WRITTEN REQUEST = Decide whether each statement agrees with the passage on Equus: (a) Alan rides the horse with a saddle at night; (b) Alan's father tore a picture of Christ off the bedroom wall; (c) the word "passion" is rooted in a Latin word meaning "suffering." Answer yes or no for each and quote the words of the passage that settle it.

The first of the play’s
two climactic scenes finally reveals the profound depth of the role of the
horse in Alan’s psyche. Raised to love
God, Alan has nonetheless substituted Equus for Jesus, with his deity embodied
in every horse. Under hypnosis, Alan
reveals the primal nature and the intensity of his devout love and worship. In a fully developed ritual, he rides naked
and bareback at night, using a switch to beat himself (instead of using it as a
riding crop). His ride continues to the
point of sexual/religious climax when he shouts of his love and devotion, and
his desire to fuse as one with the horse.
Of course our initial
reaction is shock – Alan is one massively disturbed bloke. And yes, the first interpretation of what has
happened is the profane one.
Yet there is reason to
admire what Shaffer achieved here. As
outrageous and seemingly diabolical as this is, Shaffer took care to craft the
worshipful Alan and his god credibly. It
looks on the surface like Shaffer just pushed as far as he could to provoke,
and if we don’t see past that, then the whole thing is just ridiculous. Knowing that religious beliefs and practices,
spanning more than two thousand years of western culture, informs this scene
helps us make sense of it—and allows for understanding of the play’s deeper layers
of meaning.
Alan reached a point in
his young, impressionable life when he found God inaccessible - symbolically,
but oddly enough also quite literally, from the actions of his father when the
man tore a picture of Christ off the bedroom wall. Instead of lapsing, as would be more
usual for others, Alan substituted Equus for Jesus. This is Shaffer’s single biggest conceit
where he asks the audience to faithfully leap with him. We need only make the leap, and then we are
subject to the consistent internal logic of Alan’s spiritual life. We are to understand that Alan lives by a
moral code that parallels Christian morality, except that Equus is God.
Alan remains devout as
he was taught to be by his mother. He
reflects often on the suffering of Equus, pained by the chain in his mouth. "Why is Equus in chains? For the sins of the world."
The theme of suffering runs throughout the play. As strongly as any chain, it links together
Jesus, Equus, and Alan whose passion
is exhilarating to Dysart, but can only be seen as pained by the counterbalancing voice of Hesther Salomon. (In fact the word ‘passion’ which we understand describes powerful emotions, is rooted
in ‘passio’, Latin for ‘suffering’, and Shaffer had made this
explicit by the time he adapted his own play for the film script of Equus.)

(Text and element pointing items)

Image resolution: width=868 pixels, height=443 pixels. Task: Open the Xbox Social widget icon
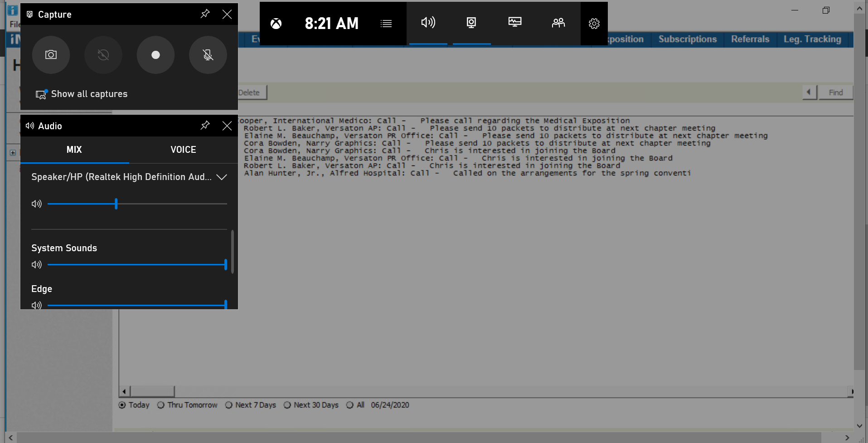point(558,23)
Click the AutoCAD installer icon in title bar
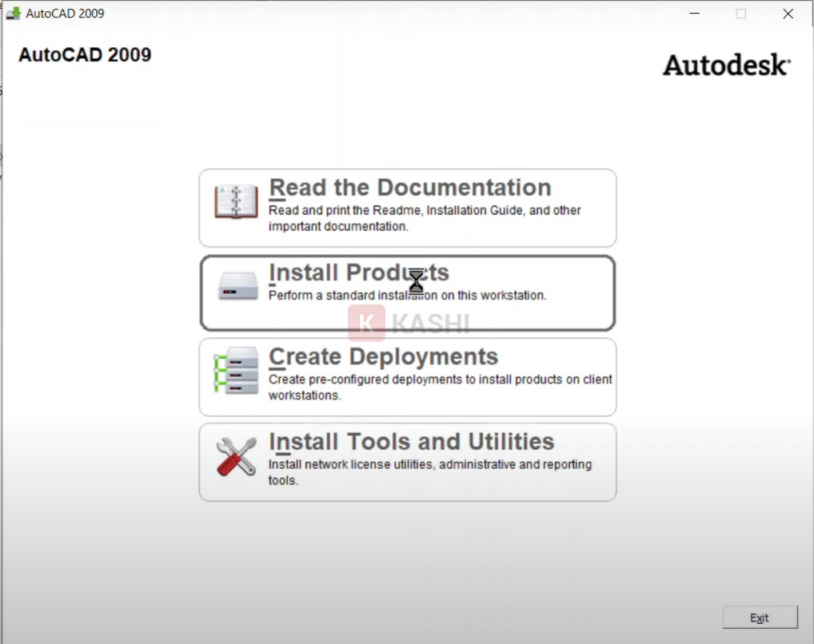Viewport: 814px width, 644px height. 13,12
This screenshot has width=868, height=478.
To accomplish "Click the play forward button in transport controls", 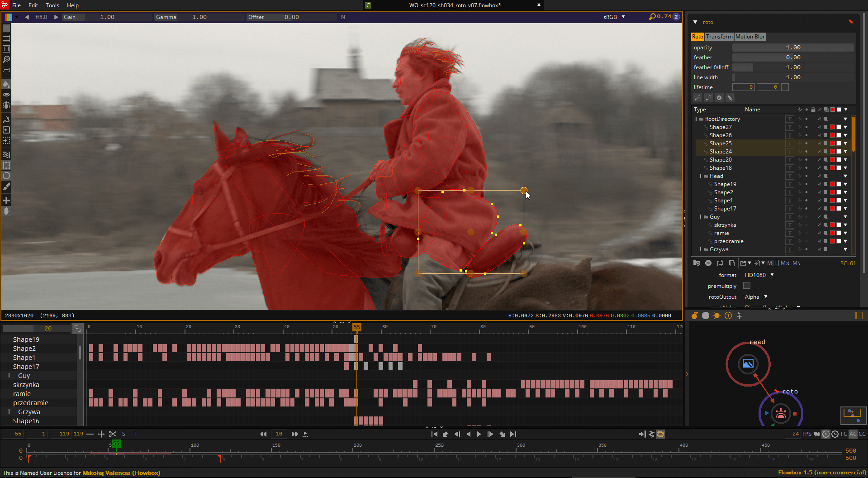I will click(x=479, y=434).
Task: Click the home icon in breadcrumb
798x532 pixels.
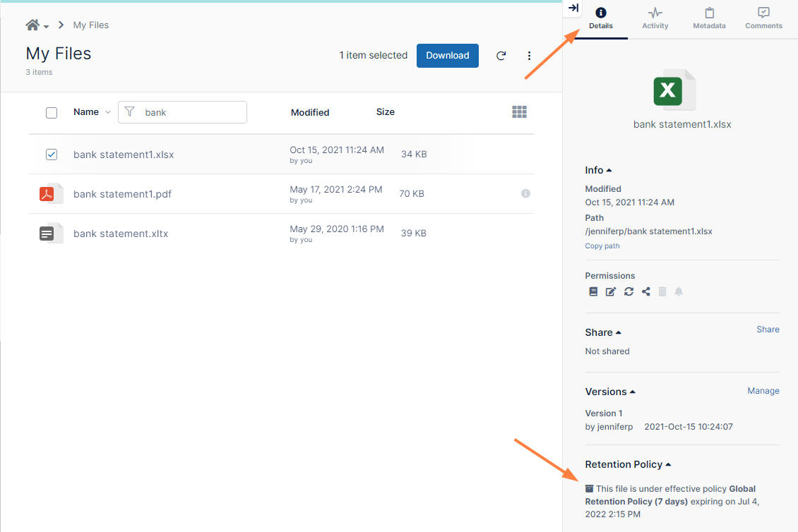Action: [x=32, y=25]
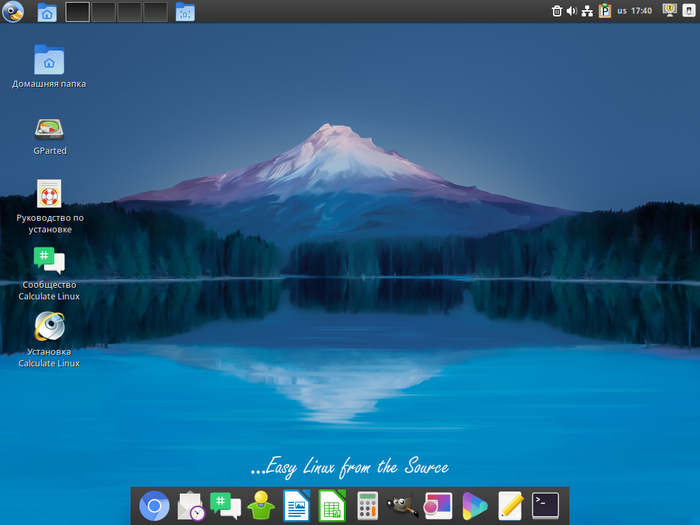700x525 pixels.
Task: Click the us keyboard layout indicator
Action: [x=622, y=11]
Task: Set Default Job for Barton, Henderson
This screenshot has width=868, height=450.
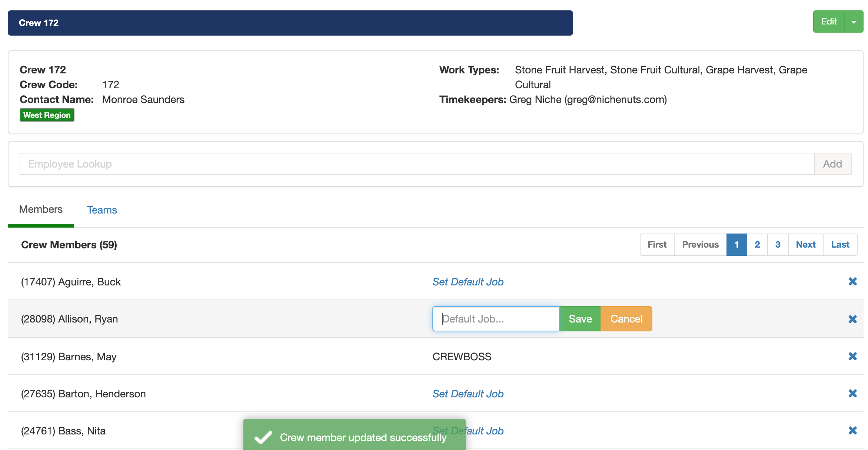Action: tap(468, 394)
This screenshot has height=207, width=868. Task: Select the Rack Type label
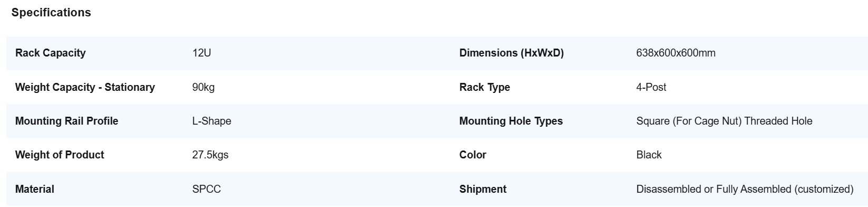484,87
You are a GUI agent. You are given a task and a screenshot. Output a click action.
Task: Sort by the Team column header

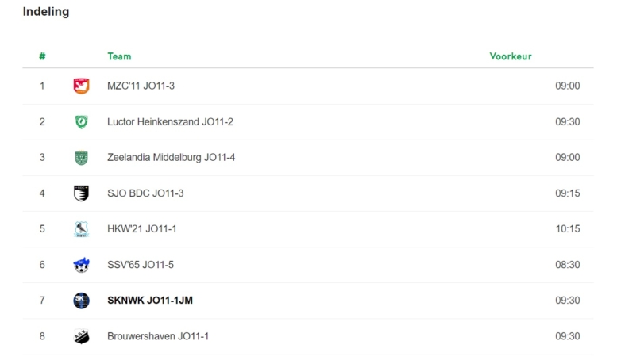click(119, 56)
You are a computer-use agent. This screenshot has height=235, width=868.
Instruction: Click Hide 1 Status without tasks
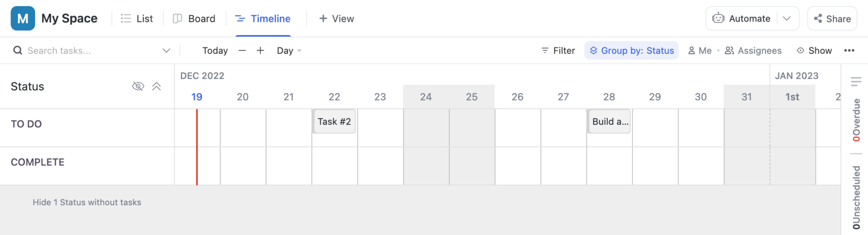(87, 202)
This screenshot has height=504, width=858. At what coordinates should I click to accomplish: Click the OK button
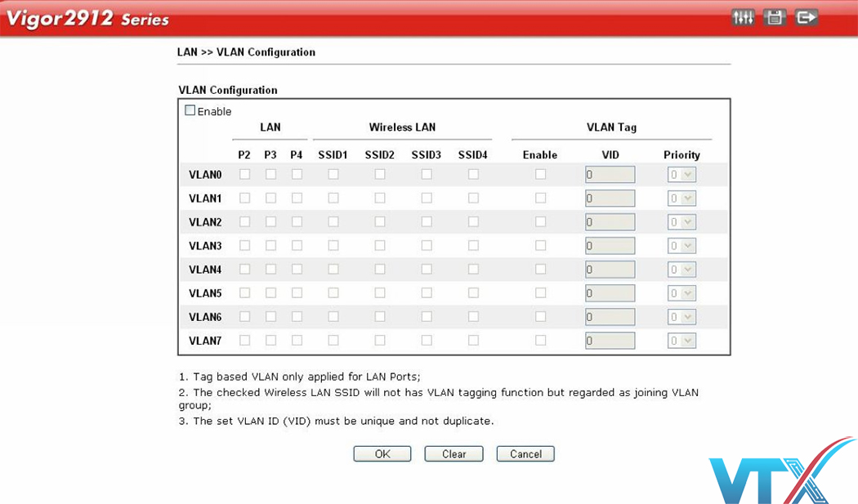click(x=382, y=454)
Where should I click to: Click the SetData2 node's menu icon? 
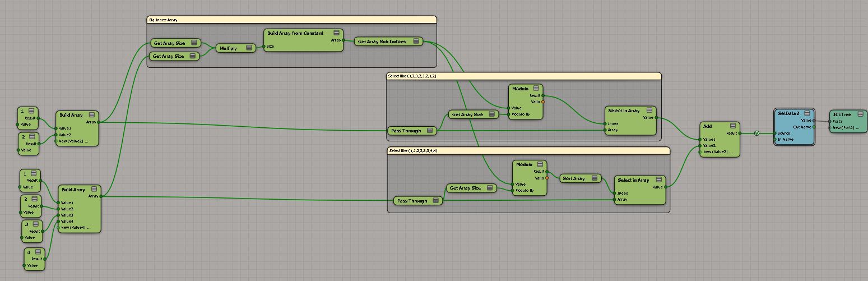tap(807, 113)
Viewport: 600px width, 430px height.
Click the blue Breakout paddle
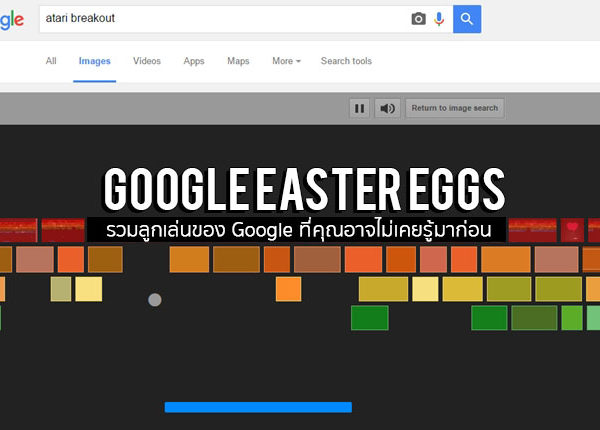click(258, 407)
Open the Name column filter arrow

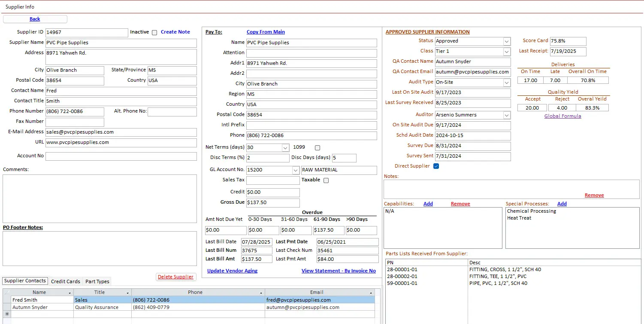point(70,293)
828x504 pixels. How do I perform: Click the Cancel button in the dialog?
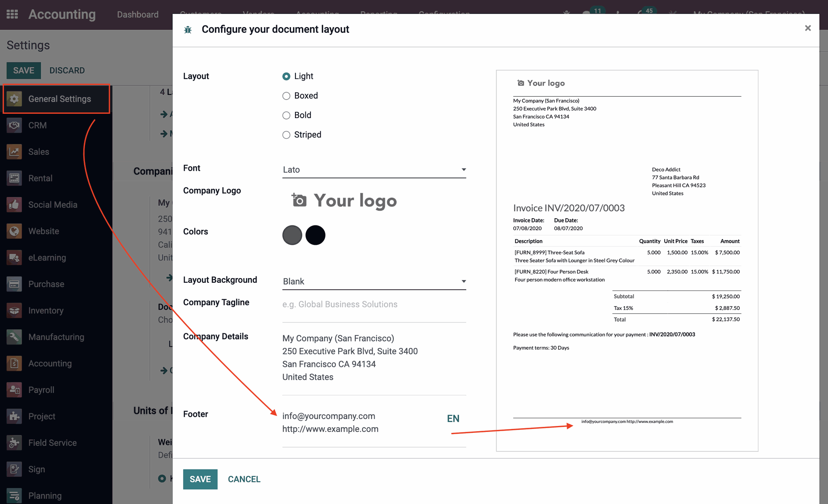click(x=244, y=479)
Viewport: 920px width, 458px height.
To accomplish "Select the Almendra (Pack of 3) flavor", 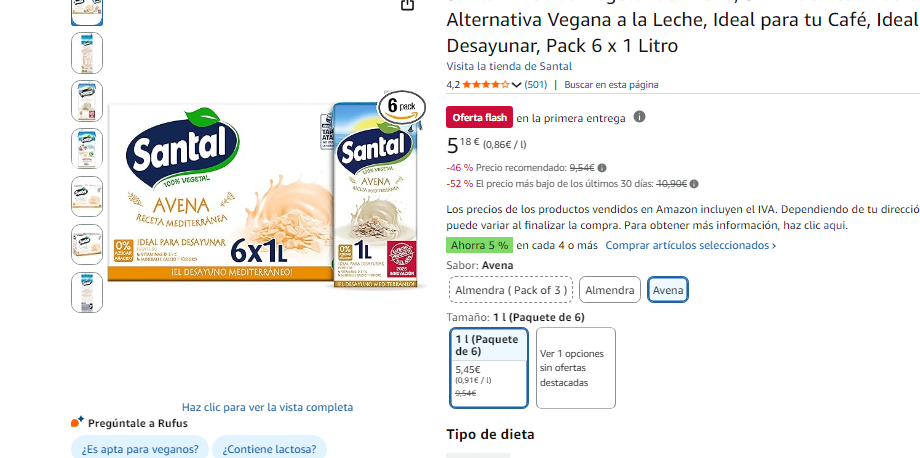I will 511,290.
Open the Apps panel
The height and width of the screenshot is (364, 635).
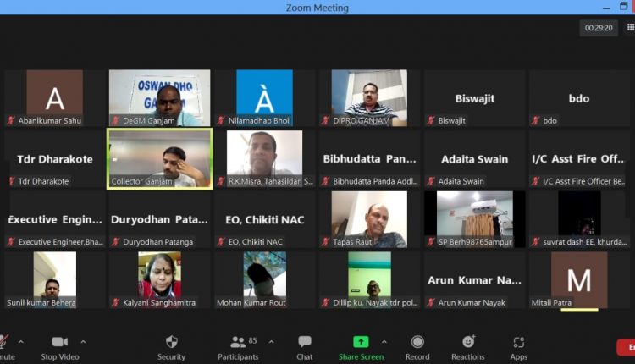pyautogui.click(x=518, y=346)
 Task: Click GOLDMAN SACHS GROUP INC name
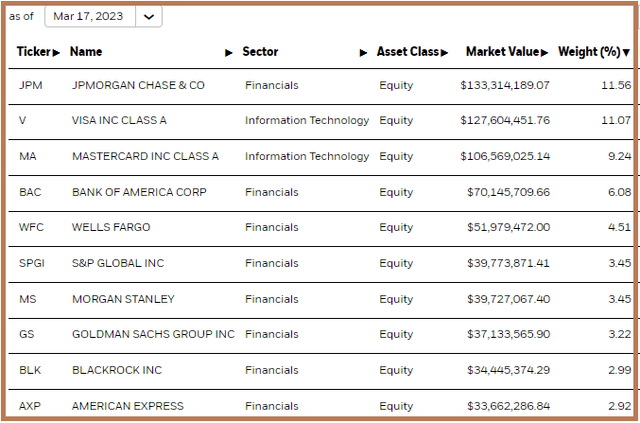(x=153, y=334)
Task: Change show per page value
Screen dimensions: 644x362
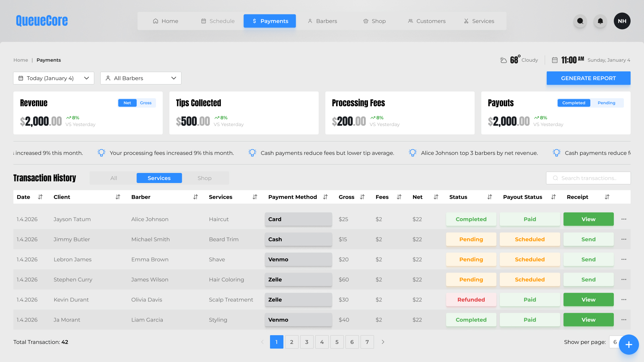Action: pyautogui.click(x=614, y=342)
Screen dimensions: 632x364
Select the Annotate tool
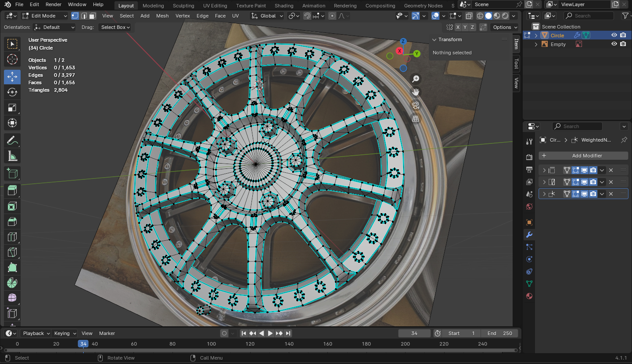pos(12,141)
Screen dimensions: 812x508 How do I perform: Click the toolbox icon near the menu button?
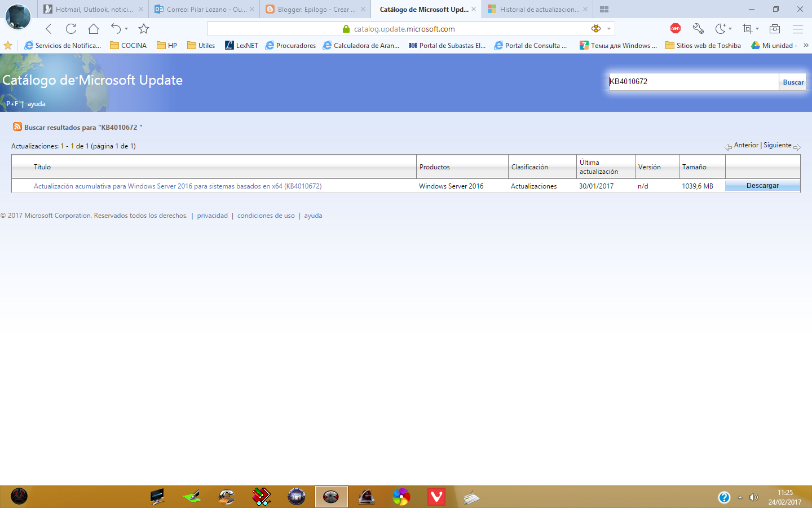pyautogui.click(x=775, y=28)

FINISHED ANSWER =
(a) No: "he rides naked and bareback at night"
(b) Yes: "the man tore a picture of Christ off the bedroom wall"
(c) Yes: "is rooted in ‘passio’, Latin for ‘suffering’"